In a video message, Mr. Marcos said he directed the Department of Transportation (DoTr) to defer the hike scheduled for Thursday, adding that now is not the right time to raise fares despite soaring pump prices.

“This may not be the right time to increase fares for our fellow citizens,” he said in Filipino.

The Department of Transportation (DoTr) said it has deferred the implementation of PUV fare adjustments to help ease the burden on commuters.

Transportation Acting Secretary Giovanni Z. Lopez said the agency is exploring other programs and initiatives to support drivers and commuters, such as free rides and the expansion of fuel voucher distribution.

The Land Transportation Franchising and Regulatory Board on Tuesday approved fare increases for PUVs, reflecting the spike in fuel, maintenance and operating expenses since the Iran war began.  It covered jeepneys, provincial and city buses, airport taxis, and transportation network vehicle services.

Mr. Marcos assured transport workers that the government will ramp up support as it began its cash relief distribution for tricycle drivers in the capital region on March 17.

Other PUV workers are scheduled to receive aid in the coming weeks.

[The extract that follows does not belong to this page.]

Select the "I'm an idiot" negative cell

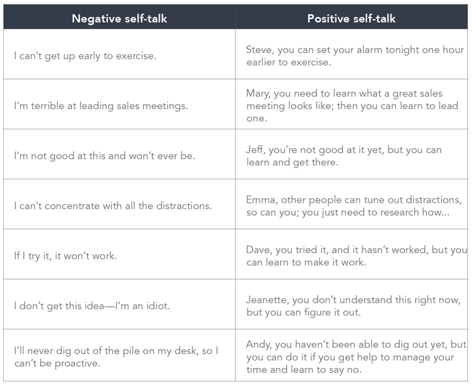(92, 305)
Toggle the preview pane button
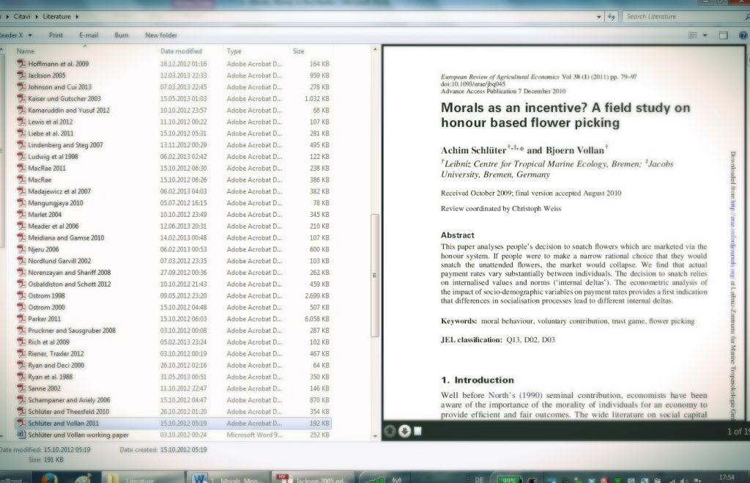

“Transport workers should not worry; we will expedite and increase support for you so that you won’t be burdened too much,” Mr. Marcos added.

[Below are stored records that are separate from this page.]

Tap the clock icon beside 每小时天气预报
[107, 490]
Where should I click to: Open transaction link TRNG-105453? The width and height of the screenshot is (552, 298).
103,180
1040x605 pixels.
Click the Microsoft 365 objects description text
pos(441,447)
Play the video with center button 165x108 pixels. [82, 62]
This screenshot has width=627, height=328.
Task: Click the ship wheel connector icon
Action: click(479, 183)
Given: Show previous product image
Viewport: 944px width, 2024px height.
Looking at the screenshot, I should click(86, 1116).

The DoTr said it is expediting the release of fuel subsidies for qualified PUV drivers and operators as additional assistance.

Mr. Lopez said the DoTr is also coordinating with toll operators for the possibility of offering discounts to motorists.

BusinessWorld sought comments from toll operators Metro Pacific Tollways Corp. and San Miguel Corp. but had not received a response as of deadline.

Meanwhile, transport group Manibela is set to stage a transport strike to protest the government’s suspension of fare adjustments, stressing that this move further burdens drivers already reeling from high pump prices.

“The government should have thought things through before suspending the increase, this would add another burden to our drivers and operators,”  Manibela Chairman Mar S. Valbuena told BusinessWorld on Wednesday.

Mr. Valbuena also noted the approved fare increase was not enough to compensate drivers as fuel expenditure accounts for the majority of drivers’ daily earnings.

The DoTr also clarified that the suspension order applies only to fare adjustments for land transport. The higher fuel surcharge for airlines from April 1-15 remains in effect, along with Maritime Industry Authority’s  authorization for ship operators to collect up to 20% of base fares as a fuel surcharge.

MRT, LRT fare discounts

The President said the operators of the Metro Rail Transit (MRT) and Light Rail Transit (LRT) will also give fare discounts.

“Even if there is a major disruption happening, it will only be felt a little, or we can do it, hopefully, our people will feel nothing in their daily work, among our students who come to school every day,” he added.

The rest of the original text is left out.